The two-on-one is an oft-used and effective weapon for Rau, and it was featured prominently as the duo generated static in the second period. Actionable attempts were sparse, compelling the officials to call passivity on Rau. Now behind 5-3, Boykin had a shot to assume the lead. He worked hard to pressurize his lock but Rau had reached back with his left arm and wrapped around Boykin’s waist. The tactic proved useful, for Boykin was unable to get a proper bite on his hold. Back to the feet they went with the second period ebbing towards it conclusion. Rau was in fine form as he jostled Boykin’s upper appendages in the hand-fight. His cause was beyond disruption and the 5-3 decision victory cemented his third-straight Olympic Trials best-of-three appearance.

Coon Over Longendyke & Attao

Coon’s mission to set up yet another face-off with Schultz was both successful and brief — just like the heavyweight bracket itself. The most disappointing component of the 2024 Olympic Trials for Greco-Roman wrestling has been the 130 kg field, which included a paltry number of six participants.

Therefore, Coon did not have to punch his time card in this tournament until Friday night. That was not true for Donny Longendyke (Minnesota Storm), who actually did have a match in the opening session, a decision win at the expense of Jeremiah Imonode (Army/WCAP). With the nod, Longendyke had assured himself of a match against Coon. The skilled and underrated Minnesotan heavyweight had competed against Coon numerous times previously over the course of the past eight years but success in this area had eluded him.

And still does.

Coon zipped past Longendyke in the semifinal thanks mainly to par terre. From the position, Coon engineered a string of gutwrenches and rang up a 9-0 VSU. The tournament ran the rest of the semifinals, which were then followed by the first two challenge bracket finals. Coon was paired with ’22 U20 World bronze Aden Attao (Beaver Dam WC). Attao had impressively scorched the surging Courtney Denzel Freeman (Marines) in the semifinal round, an offensive display that was punctuated by a picturesque throw.

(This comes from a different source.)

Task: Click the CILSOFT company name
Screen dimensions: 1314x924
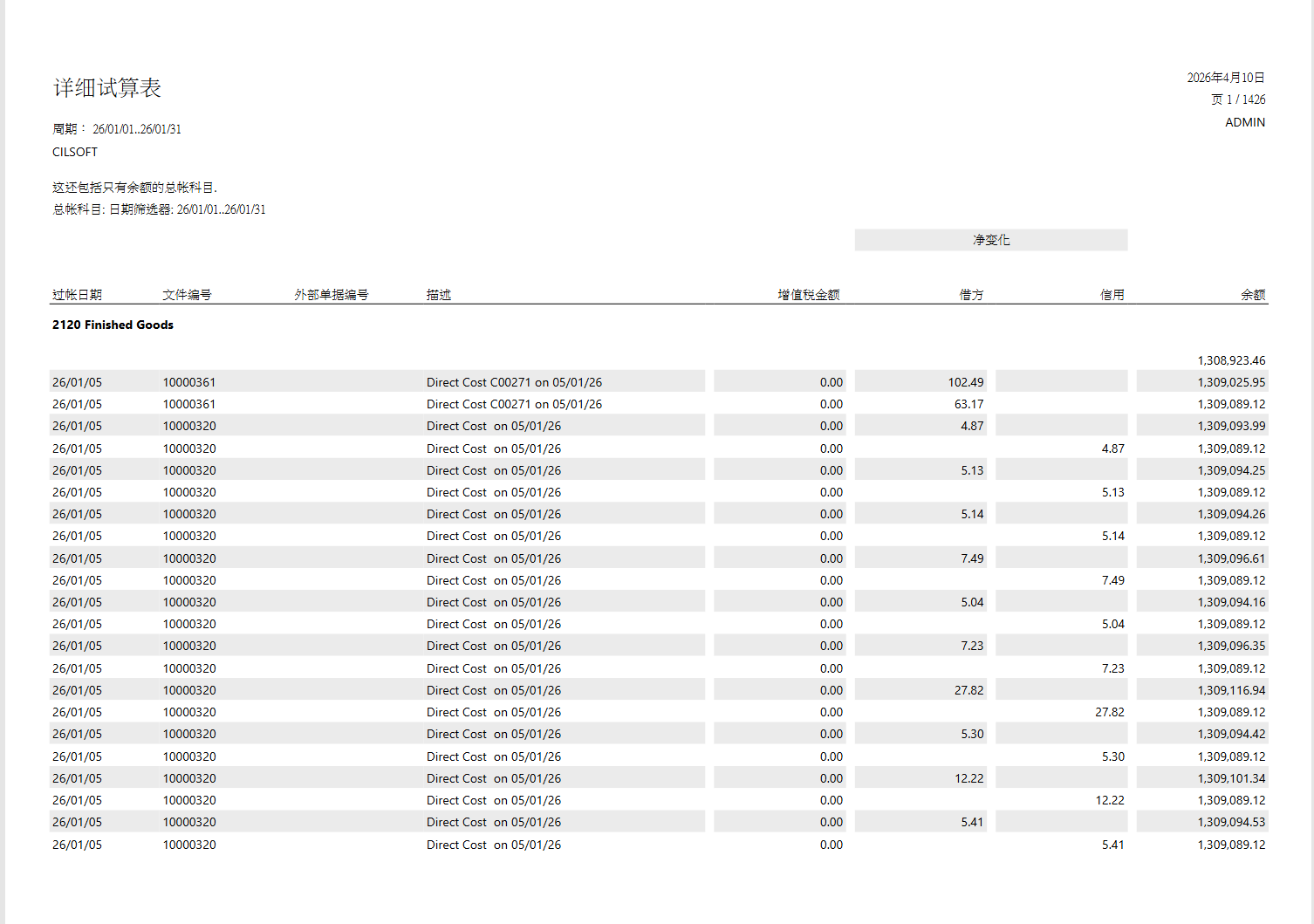Action: click(75, 152)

Attao had danced with Coon only once before, which came in the December Nationals. That match went to Coon via technical superiority. This one unfolded in a similar manner. Coon downed Attao again by a 9-0 score, thus ensuring that the mainstream wrestling audience in attendance will be treated to at least one more series between the two best heavyweights in the country.

Ellis the Top Story for Lightweights

The comeback tale for ’12 Olympian/multi-time World Team member Ellis Coleman (67 kg, Army/WCAP) continued during Session II. Earlier in the day, Coleman had defeated teammate Pete Ogunsanya before blanking ’23 National champ Robert Perez III (Sunkist) 4-0 — an especially important test that he passed with flying colors. His assignment in the semifinal round was just as daunting — ’23 World Teamer Xavier Johnson, the former Marine who blitzed Peyton Omania (OCRTC) in the quarterfinal by unleashing consecutive thunderous lifts.

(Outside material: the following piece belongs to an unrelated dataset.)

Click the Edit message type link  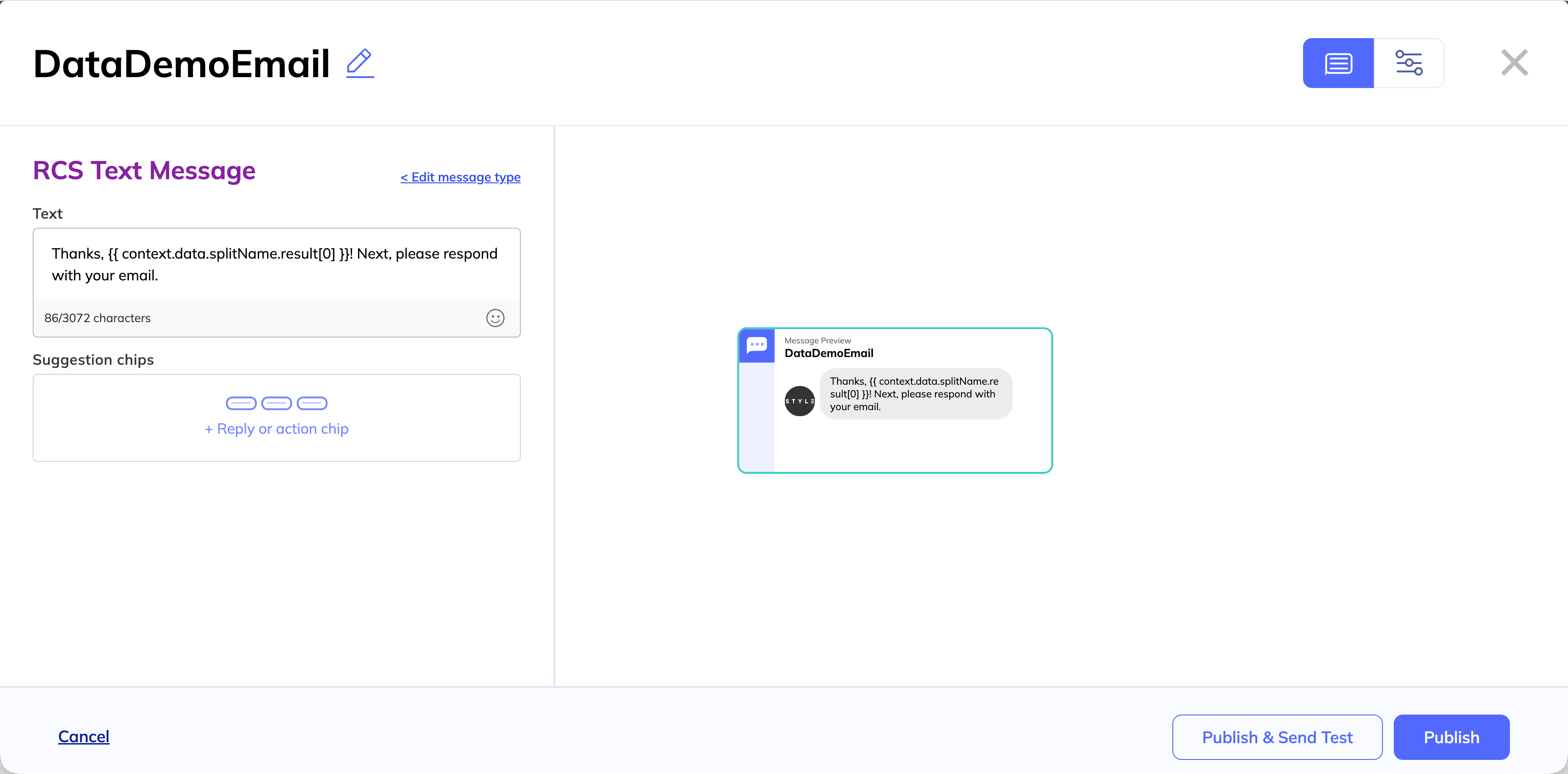point(460,177)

Coleman and Johnson — stablemates at Army/WCAP — figured to combine for a haul of points. And they did. But a match that was expected to be close initially wasn’t, as Coleman raced ahead to a sizeable lead on the heels of big throw. Johnson fought his way back into the match and by the second period trailed only by a score of 6-5. Coleman scored one more point for a little extra breathing room and made it to the winner’s circle to earn a crack at Alex Sancho (Army/WCAP) on Saturday night.

Coleman, 32, was a two-time Junior World bronze medalist before becoming an Olympian in ’12. He fell in the semifinal round of the ’16 Olympic Trials to friend RaVaughn Perkins (77 kg, NYAC) but rebounded by making the US World Team the next three years. At the ’21 Olympic Trials, Sancho, long his chief domestic rival, defeated Coleman in the best-of-three final.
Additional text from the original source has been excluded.